Wow - I understand the suggestion but that’s a BIG undertaking and there’s 9TB of data! Thanks for the suggestion. I’m sure it would be popular with Data Robotics, but I could also purchase another Drobo, format it for the Mac and then copy everything over from one Drobo to the other. I’m currently configured with two-drive protection on the Pro, so I COULD remove one drive at a time and do the copy that way, I suppose…
Wow - I understand the suggestion but that’s a BIG undertaking and there’s 9TB of data! Thanks for the suggestion. I’m sure it would be popular with Data Robotics, but I could also purchase another Drobo, format it for the Mac and then copy everything over from one Drobo to the other. I’m currently configured with two-drive protection on the Pro, so I COULD remove one drive at a time and do the copy that way, I suppose…
I’m not sure if I would use it as a full-time solution though, it didn’t seem like it was 100% solid.
I think a modification of DocChris’s solution of creating a new volume on your DroboPro and moving your data into it is probably the safest.

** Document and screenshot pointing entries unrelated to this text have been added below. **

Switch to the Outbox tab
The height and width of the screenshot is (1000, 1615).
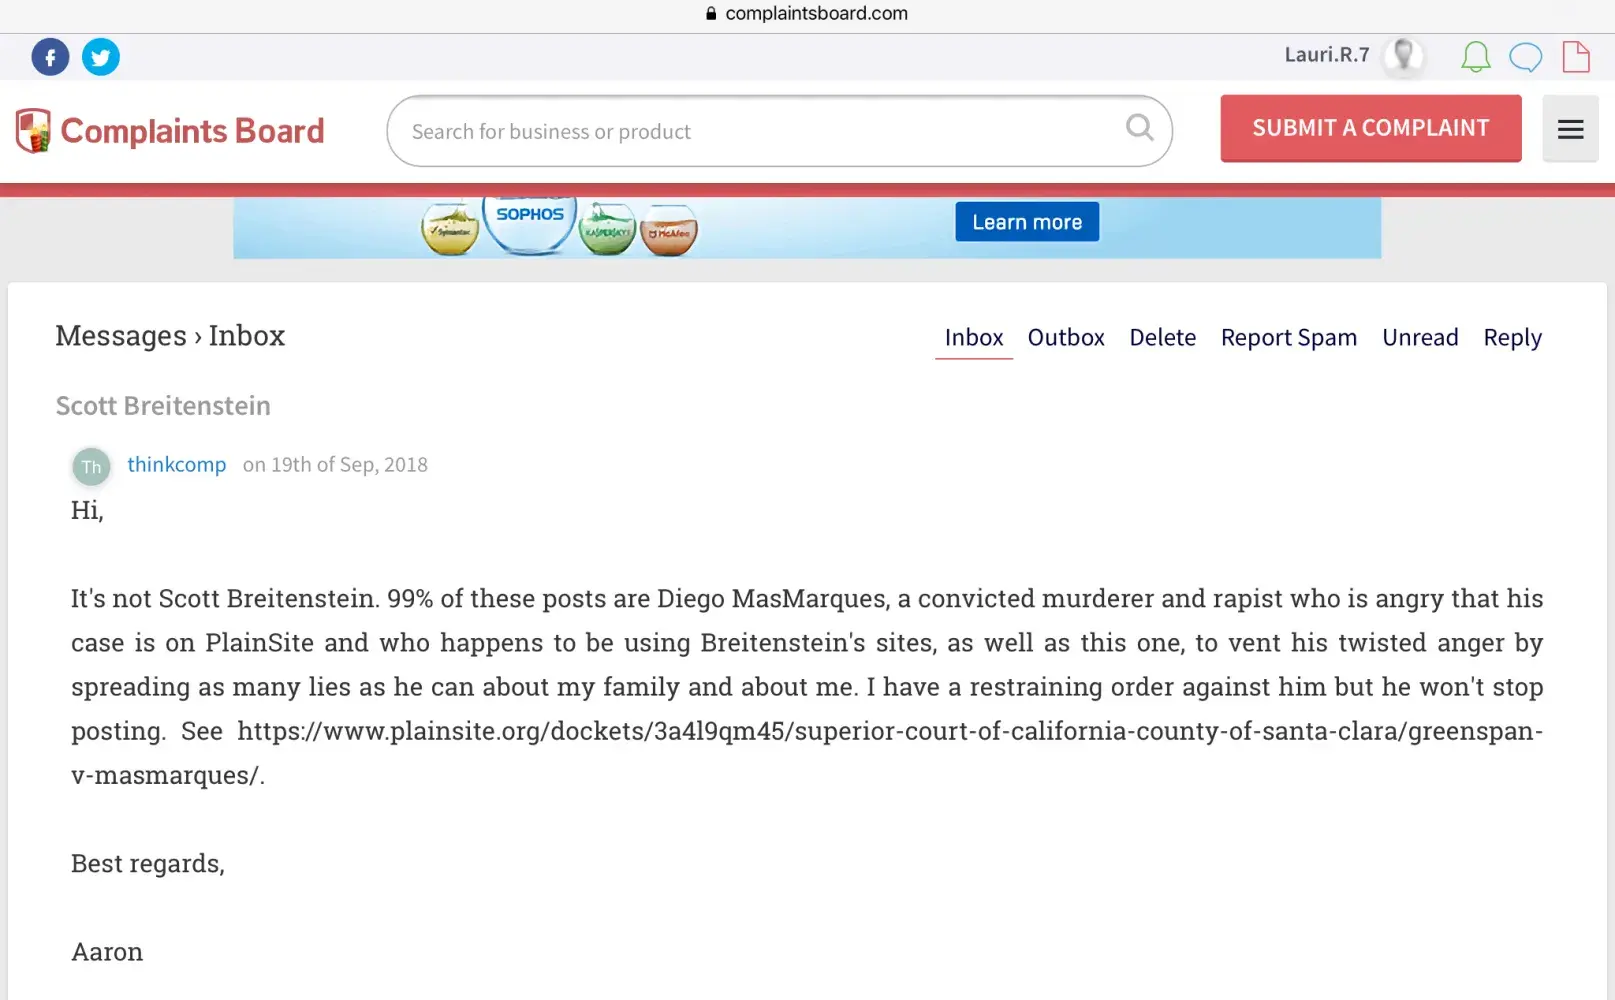point(1066,338)
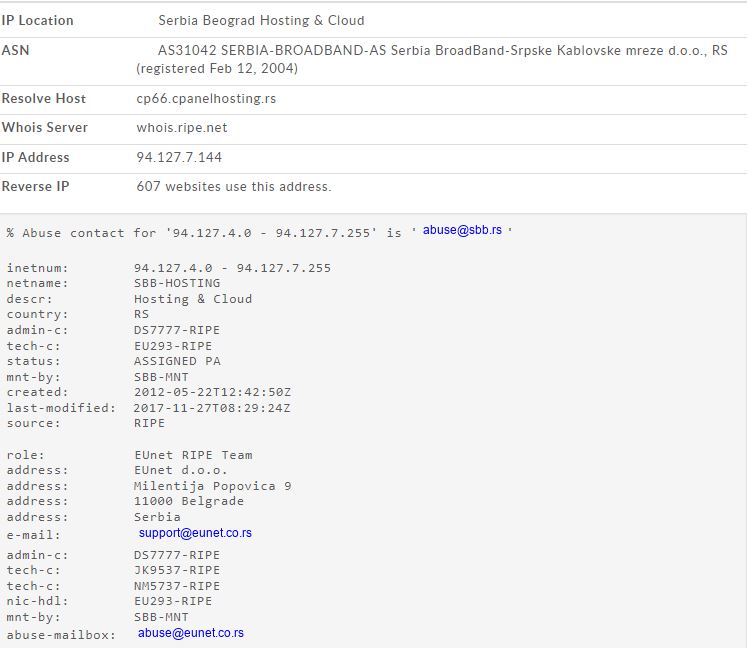Select the IP address 94.127.7.144 value

pos(179,158)
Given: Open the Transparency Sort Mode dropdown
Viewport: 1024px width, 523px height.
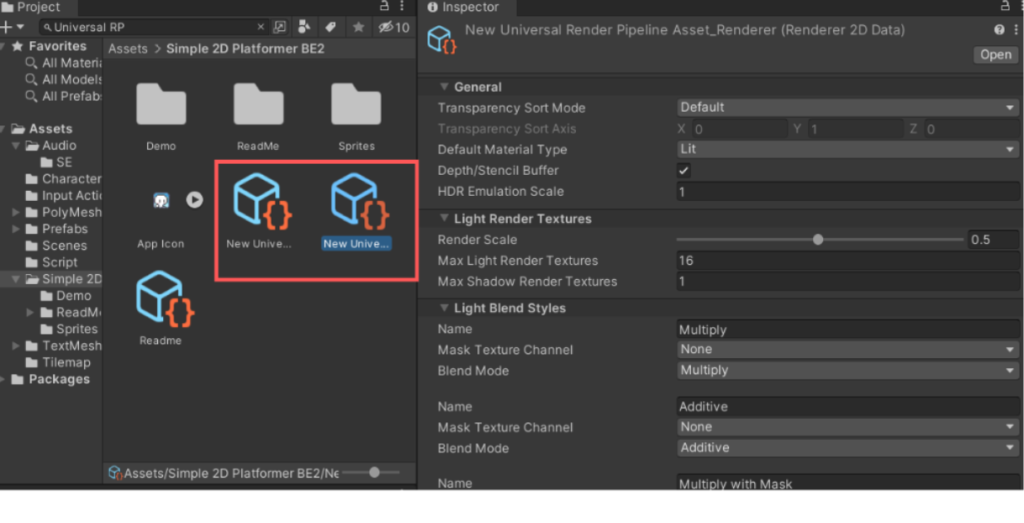Looking at the screenshot, I should click(x=847, y=108).
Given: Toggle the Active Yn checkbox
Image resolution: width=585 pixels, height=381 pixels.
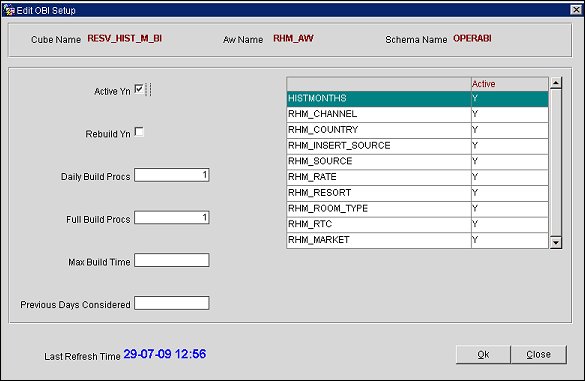Looking at the screenshot, I should pyautogui.click(x=139, y=89).
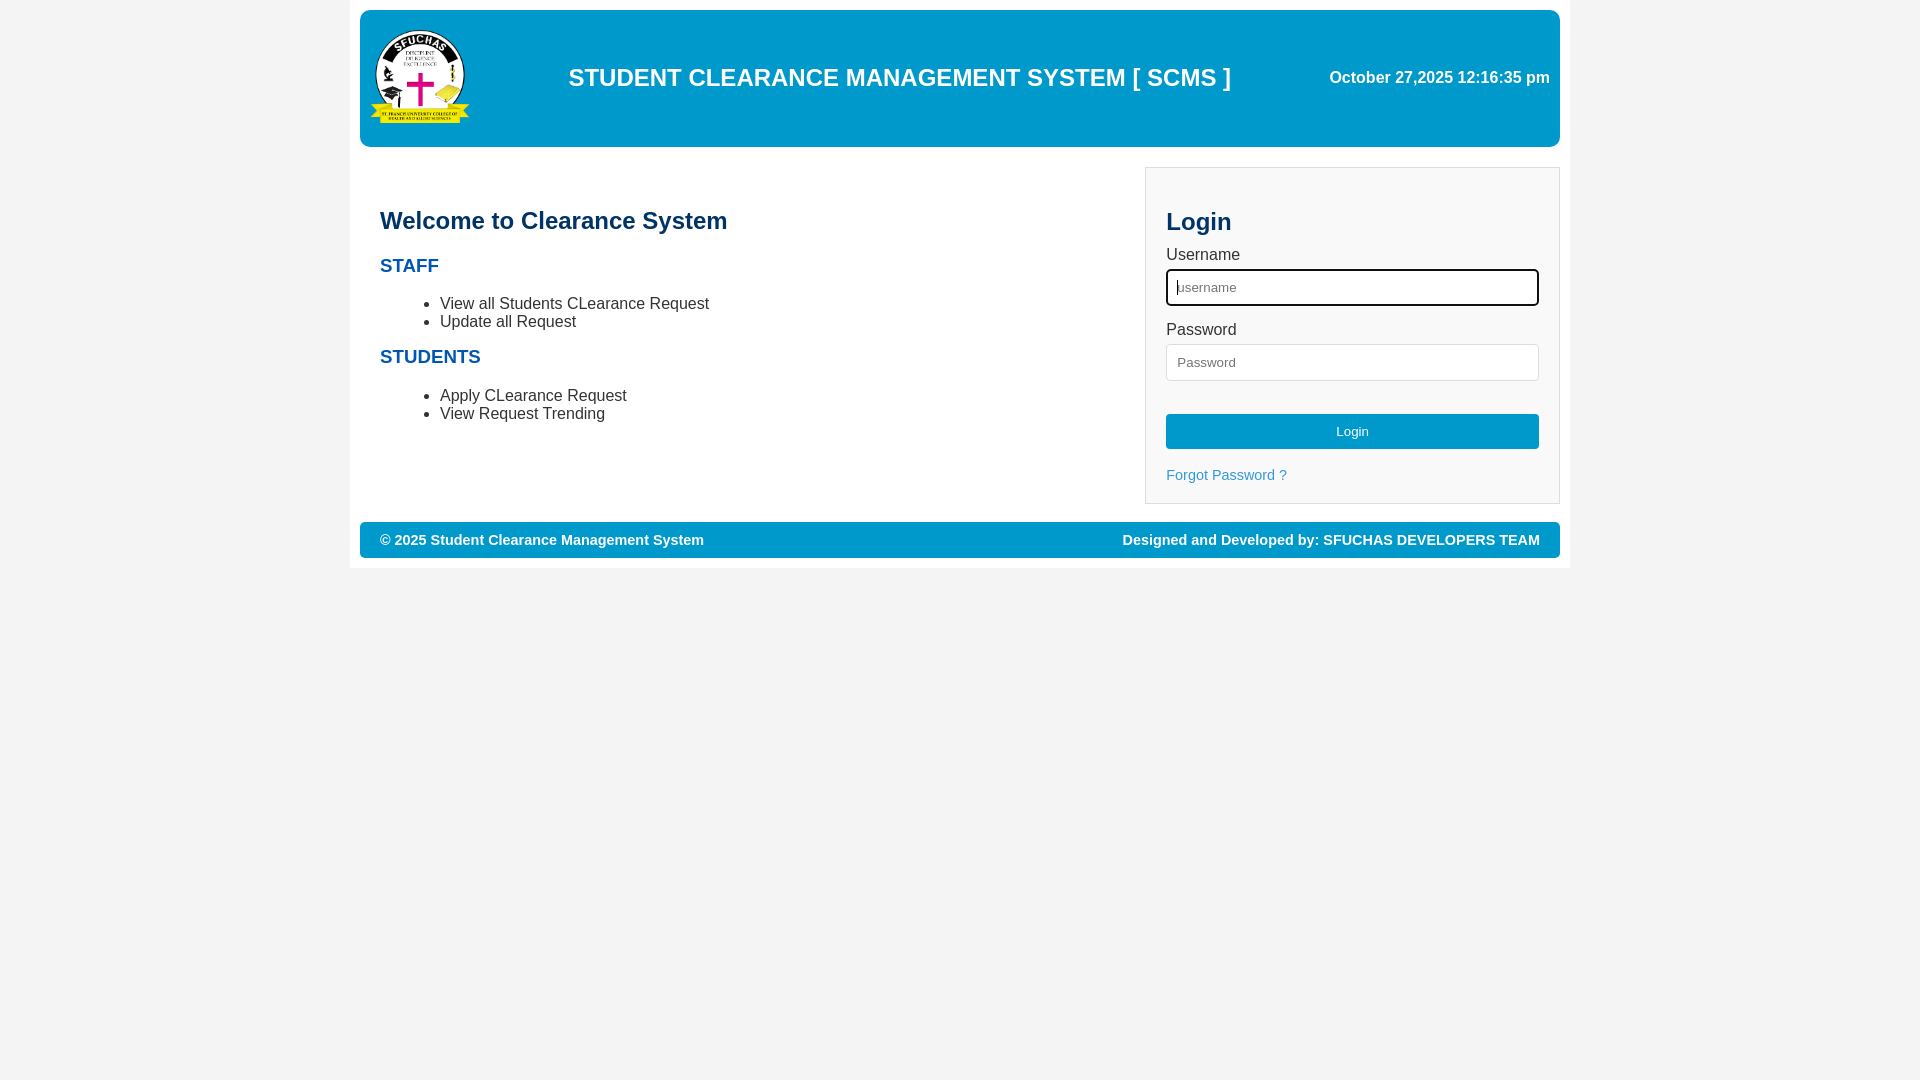Open the Forgot Password link
1920x1080 pixels.
(x=1226, y=475)
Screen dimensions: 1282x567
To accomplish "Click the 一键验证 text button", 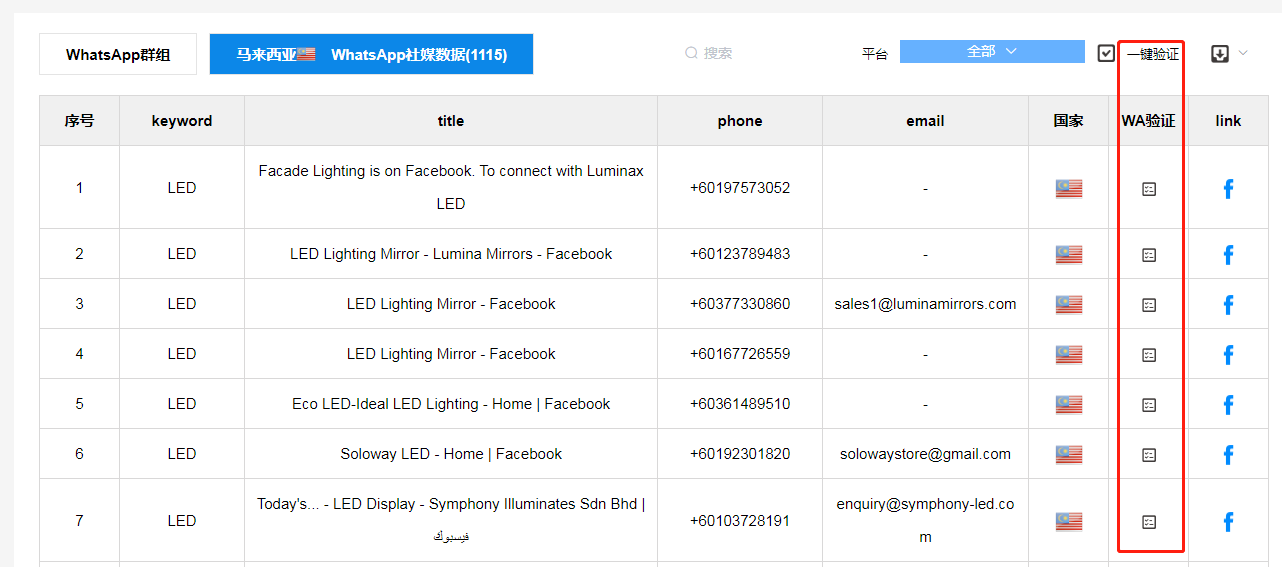I will [1152, 55].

You could use NTFS-3G to access the NTFS volume, read the files, write them to the new HFS+ volume, then delete them from the NTFS volume. You could even checksum them before and after to make sure the copy went through correctly before deleting. If you move the files like this the total amount of data on your Drobo won’t change, it will just get split between the two volumes. As long as the total in both volumes is less than the capacity of your Drobo then it will be OK.
I had a thought that might allow me to use Docchris’ approach. Right now, I have 8 2Tb drives in my DroboPro, with dual disk redundancy. It appears that my latest Firmware, 1.2.1, allows for the new 3Tb drives. I could effectively add significant capacity to the Drobo by replacing (one by one, of course), my 2 TB drives with 3Tb drives. That would add 8 Tb of capacity, enough to create a sufficiently large space for an HFS volume that could hold my NTFS files. I could copy them over on the Mac (which can read NTFS) and then delete the NTFS volume.
Can anyone think of issues or problems with that approach? Has anyone used 3Tb drives in a Drobo yet?
There’s another possibility, also. I’m planning on running Parallels on my new iMac for the occasional Windows program. Would I be able to read and write to the NTFS-formatted Drobo Pro through Parallels? If I did that, I supposed I’d manage the DroboPro through Dashboard on Windows/Parallels.